10004 Many of these consumers are on fixed incomes, therefore increases in the cost of services which they need will take up a greater percentage of their monthly income and often cannot be absorbed. For these Canadians affordability is key.
10005 These consumers are also the least likely to have access to alternatives for telephone service or to afford those alternatives. While many consumers want choice and are willing to pay a premium for it, the consumers that I represent do not have that luxury. What they need is continued access to affordable telephone service.
10006 Basic telephone service continues to be an essential service. The outcome of this hearing will set the rules that determines the cost of that service for the foreseeable future.

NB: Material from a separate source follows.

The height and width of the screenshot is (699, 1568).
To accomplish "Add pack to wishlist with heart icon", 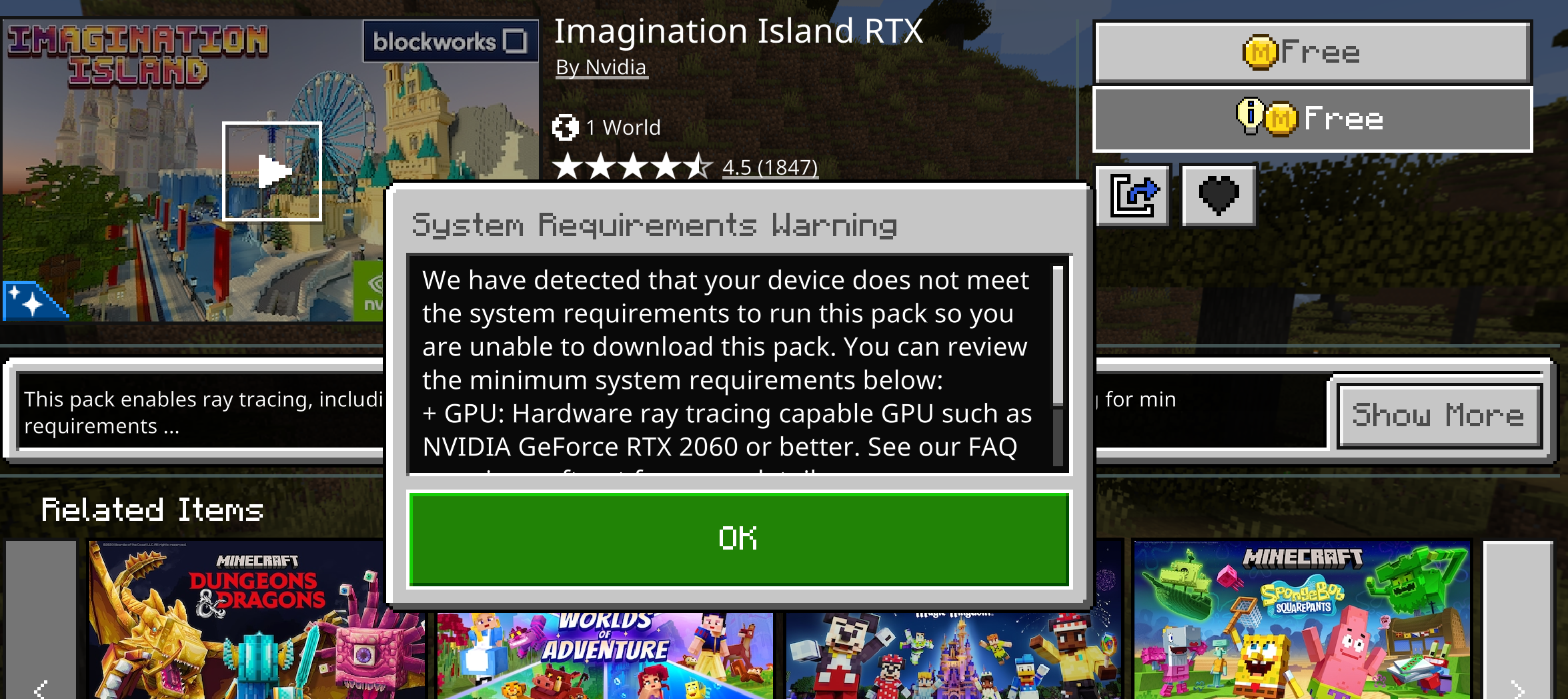I will pos(1219,195).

10007 We recognize that as competition evolves and technological innovations emerge, that the basic service line may also evolve and the product that replaces it may look very different. Perhaps it will be an access line, as was suggested by Bell, but for today the provision of telephone service for a vast majority of Canadians continues to be through the basic local service, which is the residential PES line and which is provided to the majority of Canadians by the ILECs.
10008 You have asked whether the objectives of the present price cap regime should be changed. The Commission designed the last price cap regime to achieve a number of objectives, including rendering reliable and affordable services of high quality accessible to both urban and rural customers.

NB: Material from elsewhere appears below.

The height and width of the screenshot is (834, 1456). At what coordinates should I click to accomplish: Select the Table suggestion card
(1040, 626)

10009 We have no objections to the objectives that were set in place by the Commission in the last regime. The objectives, including the one that I just stated, continue to be appropriate going forward because the state of competition remains uncertain.

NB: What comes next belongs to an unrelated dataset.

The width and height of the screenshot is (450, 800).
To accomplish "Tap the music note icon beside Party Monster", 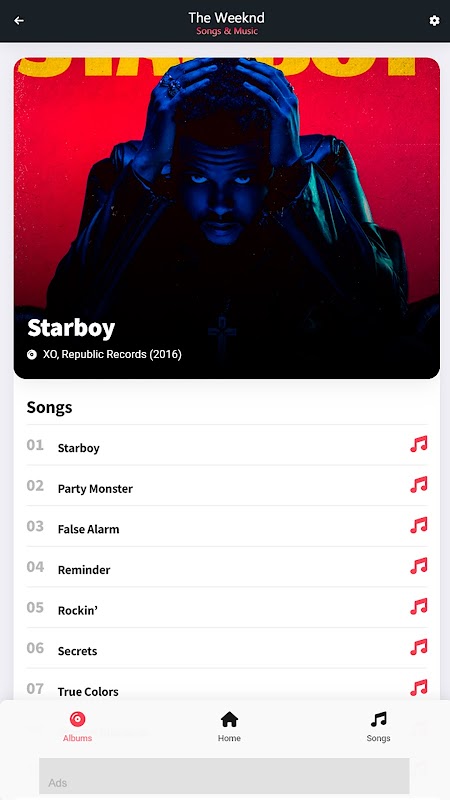I will click(418, 485).
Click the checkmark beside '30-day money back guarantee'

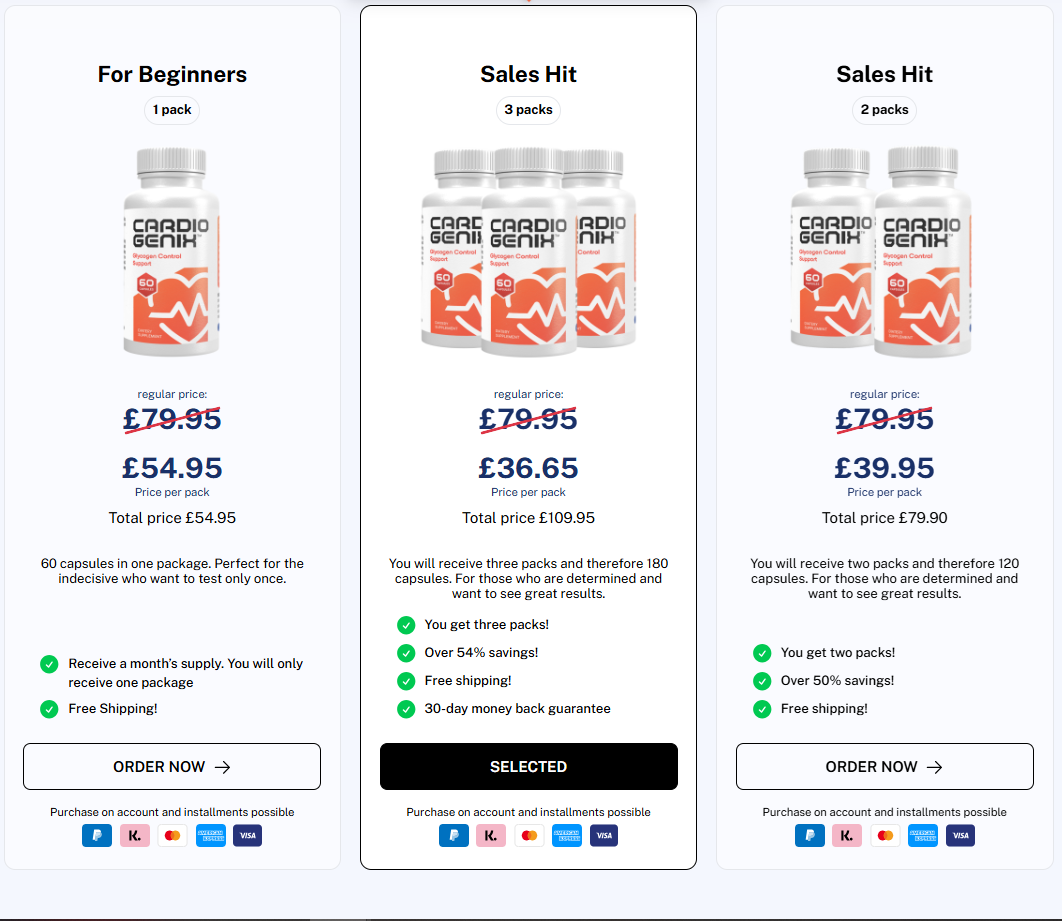(406, 708)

10010 There is no guarantee that there will be competition for local phone service.
10011 Currently, as I have said, the ILECs provide local phone service to a majority of Canadians and over 90 percent across Canada.
10012 Cable, which is emerging as the most promising form of competition is still in its infancy. Currently they serve approximately 4.5 percent of the market in B.C. and Alberta. Certainly their recent growth suggests that they have the ability to have a larger share of the market, and they are optimistically predicting that amount to be 10 percent in three years.
10013 However, that future is by no means certain or guaranteed and the future of competition remains uncertain and unpredictable. We need only to look at what has happened to mobile phones to see that this is so. The majority of consumers in Canada have had the option of switching from a basic telephone line to a mobile phone for the last five to 10 years, but only 5 to 6 percent of consumers in Alberta and B.C. have done so. These numbers speak loudly.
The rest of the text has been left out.